Security Scanning Requirements: But Why!?
While various network security technologies are good at protecting the network layer, a web application can be considered a point of entry for a potential attacker. Web applications are programs ran through an Internet browser to allow people to fill out forms or to perform specific actions such as applying for hunting licenses. An insecure application can be used to compromise more than the information managed by that system alone. The insecure application can also be used to pivot the attack onto other systems and compromise information completely disconnected from that application’s scope. Hackers now target the web application layer by injecting attacks through the forms and fields that are open to citizens.
The South Dakota Bureau of Information and Telecommunication (BIT) requires the scans to not only protect the application in question but to protect the state infrastructure as a whole. (State infrastructure refers to the technology (hardware and software) that comprise the computer network, phone network, and connections to the Internet.) That is why BIT performs security scans for every web application or website deploying in a production environment (available for the public to use). These scans consist of attempts to gain control of the system or to gain access to the State’s data using a variety of tools and manual methods designed with one objective: attempt to exploit security vulnerabilities in an application in a safe test environment before it is deployed to the public.

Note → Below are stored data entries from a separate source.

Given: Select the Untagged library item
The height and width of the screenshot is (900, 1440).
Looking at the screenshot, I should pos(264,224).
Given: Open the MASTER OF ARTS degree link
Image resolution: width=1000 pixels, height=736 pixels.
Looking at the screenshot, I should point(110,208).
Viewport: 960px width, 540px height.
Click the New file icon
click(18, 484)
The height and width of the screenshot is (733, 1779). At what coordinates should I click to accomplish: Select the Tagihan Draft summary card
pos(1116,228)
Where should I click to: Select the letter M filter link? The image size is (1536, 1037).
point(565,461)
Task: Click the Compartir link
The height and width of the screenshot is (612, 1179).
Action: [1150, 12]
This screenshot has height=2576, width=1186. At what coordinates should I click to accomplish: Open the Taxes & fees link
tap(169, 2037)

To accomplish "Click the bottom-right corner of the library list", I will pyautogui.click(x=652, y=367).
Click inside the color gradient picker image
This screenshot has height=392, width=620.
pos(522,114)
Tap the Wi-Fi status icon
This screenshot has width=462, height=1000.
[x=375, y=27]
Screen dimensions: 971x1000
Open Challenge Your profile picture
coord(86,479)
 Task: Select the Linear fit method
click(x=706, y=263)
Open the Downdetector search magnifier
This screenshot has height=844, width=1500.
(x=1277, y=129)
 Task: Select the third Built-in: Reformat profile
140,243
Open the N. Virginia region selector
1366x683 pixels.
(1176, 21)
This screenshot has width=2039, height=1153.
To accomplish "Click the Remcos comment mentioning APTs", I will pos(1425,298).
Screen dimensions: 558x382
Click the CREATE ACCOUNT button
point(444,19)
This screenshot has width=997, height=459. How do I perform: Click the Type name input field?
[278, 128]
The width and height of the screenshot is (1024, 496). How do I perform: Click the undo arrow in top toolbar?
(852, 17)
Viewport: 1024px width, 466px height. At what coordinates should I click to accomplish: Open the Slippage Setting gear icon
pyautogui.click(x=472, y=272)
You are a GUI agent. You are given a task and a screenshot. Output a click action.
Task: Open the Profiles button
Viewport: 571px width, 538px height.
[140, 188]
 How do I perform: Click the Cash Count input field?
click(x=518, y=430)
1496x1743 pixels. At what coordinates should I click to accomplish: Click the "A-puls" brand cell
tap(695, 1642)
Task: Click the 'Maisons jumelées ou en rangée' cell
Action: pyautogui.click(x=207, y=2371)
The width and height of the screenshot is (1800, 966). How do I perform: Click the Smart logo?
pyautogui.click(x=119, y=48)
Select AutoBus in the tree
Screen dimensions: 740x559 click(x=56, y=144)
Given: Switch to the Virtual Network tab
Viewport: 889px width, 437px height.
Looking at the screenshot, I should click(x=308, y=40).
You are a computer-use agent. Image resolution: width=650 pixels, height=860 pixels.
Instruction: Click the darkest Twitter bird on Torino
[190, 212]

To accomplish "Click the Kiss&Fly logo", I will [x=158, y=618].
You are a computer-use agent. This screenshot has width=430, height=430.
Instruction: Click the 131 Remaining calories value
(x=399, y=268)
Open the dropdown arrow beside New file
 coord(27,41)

As a general guideline, BIT normally (but does not always limit itself to) tests for the Open Web Application Security Project (OWASP) Top 10 vulnerabilities published at: https://www.owasp.org/index.php/Top_10_2013-Top_10. This is not an all-inclusive list— cyber security is a never-ending battle. The bad guys advance, security professionals counter, bad guys cross over—and so the cat and mouse game continues. There are always new threats and attack vectors and BIT adjusts in real time to confront these new threats.
The need to properly secure web applications is absolute. Knowing what vulnerabilities exist within a web application helps government divisions contain possible points of exposure and safe guard citizen's data.